La cúpula del PP celebra su reunión semanal en la ciudad autónoma

En el inicio de la semana decisiva para las negociaciones entre PP y Vox en la Comunidad Valenciana, Alberto Núñez Feijóo ha movido a toda la ejecutiva de su partido hasta Melilla para celebrar su reunión rutinaria de los lunes. La cita en la ciudad autónoma estaba planeada desde días y apuntaba a que el líder popular retomaría el discurso duro contra la inmigración, una bandera que ha tratado de arrebatar a la formación de Santiago Abascal durante los últimos meses. Y, con quien ahora tiene que entenderse en Valencia para investir a un president tras la dimisión de Carlos Mazón. En un giro de guion, este lunes, Feijóo ha dulcificado su mensaje sobre los extranjeros y ha utilizado a Melilla como ejemplo de “convivencia” entre “culturas” y “religiones”. En paralelo, Vox presiona con postulados antiinmigración para ofrecer su apoyo a un candidato en Les Corts.

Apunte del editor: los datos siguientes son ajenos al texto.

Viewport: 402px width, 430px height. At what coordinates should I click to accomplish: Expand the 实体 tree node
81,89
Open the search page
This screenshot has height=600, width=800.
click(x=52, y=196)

En su visita a Melilla, Feijóo ha presentado el “contrato” con la ciudad autónoma que Génova pondrá en marcha en caso de llegar a La Moncloa tras las elecciones generales, previstas para 2027. Ha sido durante el anuncio de ese compromiso cuando el jefe de la oposición ha ensalzado a la urbe melillense, de 90.000 habitantes, como paradigma de integración. “No se puede condenar a la periferia política, a un territorio de la nación donde la convivencia entre culturas, entre religiones, y entre lenguas se construye todos los días”, ha dicho el líder del PP en un acto con simpatizantes tras la reunión del comité de dirección. “Sois perfectamente el laboratorio donde inspirar las políticas de tolerancia en España”, ha añadido Feijóo.